We are members of one body. We are responsible for each other”, this is case as it is the reason why Eva Smith died, because we do have to have responsibility for one another. This proves Mr Birling wrong, and it makes the audience (if they are first class) think. This is the sentence the inspector uses in apart of his speech before leaving the Birling house; this also causes a lot of moral thinking for the audience which has huge impact on their thoughts of the play as the audience now know what is right and what is wrong.

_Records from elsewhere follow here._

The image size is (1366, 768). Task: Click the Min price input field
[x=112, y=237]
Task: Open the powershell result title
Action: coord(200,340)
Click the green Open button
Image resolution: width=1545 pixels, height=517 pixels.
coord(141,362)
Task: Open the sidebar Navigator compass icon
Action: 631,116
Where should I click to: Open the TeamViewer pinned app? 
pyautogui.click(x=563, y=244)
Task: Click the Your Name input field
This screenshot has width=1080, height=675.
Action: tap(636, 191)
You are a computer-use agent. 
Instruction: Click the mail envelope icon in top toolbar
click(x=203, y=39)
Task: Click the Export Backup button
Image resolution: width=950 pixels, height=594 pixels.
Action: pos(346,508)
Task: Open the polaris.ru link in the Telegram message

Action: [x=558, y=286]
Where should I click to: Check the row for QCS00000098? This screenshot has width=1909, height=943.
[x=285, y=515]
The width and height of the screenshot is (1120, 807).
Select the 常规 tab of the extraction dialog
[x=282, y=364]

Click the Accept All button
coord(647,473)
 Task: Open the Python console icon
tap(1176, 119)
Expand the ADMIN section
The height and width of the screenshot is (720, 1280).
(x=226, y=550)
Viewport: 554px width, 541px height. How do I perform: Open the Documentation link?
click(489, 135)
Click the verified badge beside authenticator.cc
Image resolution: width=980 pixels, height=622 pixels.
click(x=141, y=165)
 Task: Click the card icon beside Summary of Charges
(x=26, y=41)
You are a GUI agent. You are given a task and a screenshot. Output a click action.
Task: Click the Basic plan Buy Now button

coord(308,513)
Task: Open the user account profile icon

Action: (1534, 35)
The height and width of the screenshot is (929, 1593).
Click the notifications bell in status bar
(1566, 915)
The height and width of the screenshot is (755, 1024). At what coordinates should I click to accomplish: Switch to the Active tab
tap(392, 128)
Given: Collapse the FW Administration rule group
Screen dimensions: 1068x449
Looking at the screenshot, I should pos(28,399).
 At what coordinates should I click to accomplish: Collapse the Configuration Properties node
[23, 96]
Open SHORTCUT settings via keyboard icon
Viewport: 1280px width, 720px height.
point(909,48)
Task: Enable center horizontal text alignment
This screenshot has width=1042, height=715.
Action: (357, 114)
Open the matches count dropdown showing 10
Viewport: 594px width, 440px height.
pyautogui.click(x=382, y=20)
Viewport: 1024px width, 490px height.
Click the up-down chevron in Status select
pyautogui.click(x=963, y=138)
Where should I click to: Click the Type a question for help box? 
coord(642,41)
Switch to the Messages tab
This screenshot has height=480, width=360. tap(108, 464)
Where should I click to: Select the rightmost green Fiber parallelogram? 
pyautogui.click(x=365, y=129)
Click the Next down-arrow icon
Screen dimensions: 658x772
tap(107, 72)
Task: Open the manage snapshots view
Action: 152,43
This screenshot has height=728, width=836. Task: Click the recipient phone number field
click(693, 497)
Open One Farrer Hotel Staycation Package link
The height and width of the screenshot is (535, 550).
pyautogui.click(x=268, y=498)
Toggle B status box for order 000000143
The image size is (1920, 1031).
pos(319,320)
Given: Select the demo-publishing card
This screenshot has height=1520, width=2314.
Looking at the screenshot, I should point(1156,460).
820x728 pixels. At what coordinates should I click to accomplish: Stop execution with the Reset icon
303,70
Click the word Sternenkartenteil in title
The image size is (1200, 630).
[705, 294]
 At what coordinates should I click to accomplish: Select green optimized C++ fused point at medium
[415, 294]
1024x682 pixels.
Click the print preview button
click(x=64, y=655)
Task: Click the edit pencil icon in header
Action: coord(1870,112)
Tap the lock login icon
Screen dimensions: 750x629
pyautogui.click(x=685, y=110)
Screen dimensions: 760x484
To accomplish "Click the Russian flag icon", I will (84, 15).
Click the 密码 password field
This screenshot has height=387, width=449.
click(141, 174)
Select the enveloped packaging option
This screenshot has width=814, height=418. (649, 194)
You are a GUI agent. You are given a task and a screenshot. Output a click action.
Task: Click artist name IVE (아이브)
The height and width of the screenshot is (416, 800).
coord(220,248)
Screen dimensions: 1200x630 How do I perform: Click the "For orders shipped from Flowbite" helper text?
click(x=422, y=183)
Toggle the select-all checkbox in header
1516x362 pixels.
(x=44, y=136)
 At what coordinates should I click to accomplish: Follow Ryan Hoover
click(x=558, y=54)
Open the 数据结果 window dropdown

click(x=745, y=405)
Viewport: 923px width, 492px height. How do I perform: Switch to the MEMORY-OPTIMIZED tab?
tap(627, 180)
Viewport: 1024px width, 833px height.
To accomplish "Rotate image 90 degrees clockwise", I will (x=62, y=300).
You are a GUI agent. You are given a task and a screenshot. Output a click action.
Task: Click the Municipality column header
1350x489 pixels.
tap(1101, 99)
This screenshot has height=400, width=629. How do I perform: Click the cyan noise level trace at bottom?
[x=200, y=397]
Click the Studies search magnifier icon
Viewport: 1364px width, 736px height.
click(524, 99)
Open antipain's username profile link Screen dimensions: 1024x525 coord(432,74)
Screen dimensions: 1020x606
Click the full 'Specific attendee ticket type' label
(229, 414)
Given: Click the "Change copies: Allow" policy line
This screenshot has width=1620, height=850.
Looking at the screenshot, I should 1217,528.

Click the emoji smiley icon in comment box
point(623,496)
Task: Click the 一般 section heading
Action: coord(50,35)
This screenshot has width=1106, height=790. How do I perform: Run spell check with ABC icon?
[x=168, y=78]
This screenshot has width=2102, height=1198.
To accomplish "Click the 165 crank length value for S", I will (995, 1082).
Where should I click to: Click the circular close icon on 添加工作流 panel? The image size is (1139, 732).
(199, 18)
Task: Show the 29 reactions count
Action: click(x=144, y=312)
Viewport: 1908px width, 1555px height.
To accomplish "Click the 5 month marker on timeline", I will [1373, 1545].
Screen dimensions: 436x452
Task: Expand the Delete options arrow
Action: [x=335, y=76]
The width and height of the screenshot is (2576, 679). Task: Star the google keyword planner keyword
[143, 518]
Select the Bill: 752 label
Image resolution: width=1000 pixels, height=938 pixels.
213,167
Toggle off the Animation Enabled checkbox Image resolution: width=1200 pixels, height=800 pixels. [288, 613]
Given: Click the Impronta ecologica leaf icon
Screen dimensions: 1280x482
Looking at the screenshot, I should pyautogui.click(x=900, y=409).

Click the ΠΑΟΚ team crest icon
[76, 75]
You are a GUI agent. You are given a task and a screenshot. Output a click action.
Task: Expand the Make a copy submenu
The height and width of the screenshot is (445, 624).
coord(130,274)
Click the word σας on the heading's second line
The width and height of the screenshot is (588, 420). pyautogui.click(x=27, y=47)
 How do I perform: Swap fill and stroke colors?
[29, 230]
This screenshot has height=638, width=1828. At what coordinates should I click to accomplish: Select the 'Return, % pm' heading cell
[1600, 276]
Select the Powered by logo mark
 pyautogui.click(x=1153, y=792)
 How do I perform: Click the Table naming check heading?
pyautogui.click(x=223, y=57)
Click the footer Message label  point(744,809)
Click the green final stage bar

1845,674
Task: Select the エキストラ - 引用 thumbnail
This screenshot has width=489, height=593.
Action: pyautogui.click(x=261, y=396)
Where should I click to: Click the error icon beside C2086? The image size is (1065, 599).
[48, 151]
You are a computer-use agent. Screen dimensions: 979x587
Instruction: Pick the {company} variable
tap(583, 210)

In the play there is the structure that Priestley makes for the Inspector in the order he interviews the Birling Family. He interviews Mr Birling, then Sheila, after that he interviews Gerald and then Mrs Birling then Eric. The inspector interviews them all in this order because it’s the order they all met Eva Smith. The exceptions are Mrs Birling and Eric. The reason for this is because if Mrs Birling knew Eric had an affair and that it was her grandchild Eva Smith was carrying, she wouldn’t have said the truth about blaming the father. When Mrs Birling finds out about Eric, she realises that she had been contradicting herself the whole time. This causes dramatic irony as in the end she condemned her own son. Every ones views changes about Eric after this because over all they’ve found out that he’s a drunk, he stole company money (ï¿½50) from his fathers and he got Eva Smith pregnant.
The whole story of Eva coming to Mrs Birling’s charity leads to breaking the bond Eric and Mrs Birling have, as everything she did to Eva is cruel and prejudice. When Mrs Birling sends Eva away, this causes her to commit suicide (as she gives up after everything she’s been through), and therefore killing the baby to. We know that the bond between Eric and Mrs Birling is broken for sure when Eric says “you killed them both- damn you, damn you”.